An incredibly rare space suit worn in the classic film 2001: A Space Odyssey will be offered for sale at Julien’s Auctions in Beverly Hills next month.
The prop suit was worn on-screen in director Stanley Kubrick’s 1968 film, which is regarded as one of the most influential science fiction films of all-time.
The iconic space suit is expected to sell for $200,000 – $300,000 when it goes up for sale as part of Julien’s Auctions’ Hollywood: Legends and Explorers sale on July 17 – 18.
“Julien’s Auctions is honored to offer one of the most coveted science fiction film artifacts of all time – an original 2001: A Space Odyssey space suit,” said Darren Julien, CEO/President of Julien’s Auctions.
“2001: A Space Odyssey broke ground in its realistic depiction of space travel in films and this auction represents the first opportunity in twenty years to purchase a genuine and rare complete 2001 space suit from Stanley Kubrick’s masterpiece.”
According to the auction house, the suit is comprised of components from several of the films screen-worn suits, which were designed by NASA veteran Harry Lange to ensure their accuracy.
Various parts bear the name labels of actors including William Sylvester, who played Dr. Heywood Floyd, and Robert Beatty who played Dr. Ralph Halvorsen.
The white space included with the suit helmet has been repainted several times, for use in different scenes throughout the film.
But most significantly it displays a base layer of green paint, which places it in perhaps the film’s most famous moment.
The only actor to wear a green space helmet in the film is Keir Dullea as Dr. David Bowman, as he enters the inner core of the Discovery to dismantle the ship’s computer HAL 9000, which has developed a murderous human personality.
As Bowman erases HAL’s memory the computer pleads for its life, and utters the famous line “Stop Dave.
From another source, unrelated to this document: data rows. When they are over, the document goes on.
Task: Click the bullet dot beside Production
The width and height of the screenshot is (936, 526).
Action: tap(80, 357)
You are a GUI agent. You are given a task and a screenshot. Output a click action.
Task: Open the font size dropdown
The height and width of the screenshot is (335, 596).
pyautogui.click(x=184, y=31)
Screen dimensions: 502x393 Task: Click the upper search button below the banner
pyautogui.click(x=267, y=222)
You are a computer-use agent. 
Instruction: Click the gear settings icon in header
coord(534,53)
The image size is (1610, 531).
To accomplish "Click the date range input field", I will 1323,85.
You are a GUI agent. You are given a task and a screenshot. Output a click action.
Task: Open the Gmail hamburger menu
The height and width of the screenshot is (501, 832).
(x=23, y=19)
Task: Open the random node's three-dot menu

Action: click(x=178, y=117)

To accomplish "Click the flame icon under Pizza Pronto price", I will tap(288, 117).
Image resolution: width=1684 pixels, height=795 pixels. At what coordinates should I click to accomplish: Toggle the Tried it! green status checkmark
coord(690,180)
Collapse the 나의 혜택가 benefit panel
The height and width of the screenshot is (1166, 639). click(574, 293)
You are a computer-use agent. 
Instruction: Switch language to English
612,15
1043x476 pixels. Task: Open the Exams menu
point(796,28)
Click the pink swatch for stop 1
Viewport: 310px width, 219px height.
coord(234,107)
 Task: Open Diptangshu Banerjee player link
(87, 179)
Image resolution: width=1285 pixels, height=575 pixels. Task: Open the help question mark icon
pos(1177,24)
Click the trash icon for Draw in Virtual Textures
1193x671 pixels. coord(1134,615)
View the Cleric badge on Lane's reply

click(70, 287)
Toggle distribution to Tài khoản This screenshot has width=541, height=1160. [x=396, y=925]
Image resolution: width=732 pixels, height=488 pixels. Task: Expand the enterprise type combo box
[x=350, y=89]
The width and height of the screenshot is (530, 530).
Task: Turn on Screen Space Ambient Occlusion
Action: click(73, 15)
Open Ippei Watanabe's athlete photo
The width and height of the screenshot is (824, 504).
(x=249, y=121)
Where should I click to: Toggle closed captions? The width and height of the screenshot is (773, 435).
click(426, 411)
Stop Dave. I am afraid. I am afraid Dave.”
The suit comes complete with a shipping crate, in which it was sent to
Emery Austin, MGM’s assistant director of advertising and publicity.
It’s believed the suit may have been destined for use in promotion of the film, or as part of a planned exhibition at the Smithsonian which never came to fruition.
Very few original props or costumes survive from any of Kubrick’s films as he ordered almost all of them destroyed after to each production, to ensure they didn’t pop up again in other films or TV shows.
On the rare occasion surviving pieces appear on the market they tend to fetch significant sums.
In October 2019, the ‘hero’ axe used by Jack Nicholson in Kubrick’s 1980 chiller The Shining sold at the Prop Store in London for $212,000, setting an auction record for a horror movie prop.
And back in 2015, the original Aries 1B Trans-Kunar Space Shuttle filming miniature from 2001: A Space Odyssey sold at Premier Props for $344,000.
The model had been given to an art teacher in the 1970s to use as a teaching aid, and was purchased by the Academy Museum Of Motion Pictures to take pride of place in their permanent collection.
Given the significance of ‘2001’ within the history of cinema, it seems likely the space suit will attract similar bids from the world’s major museums and private collectors alike when the hammer goes down on July 17.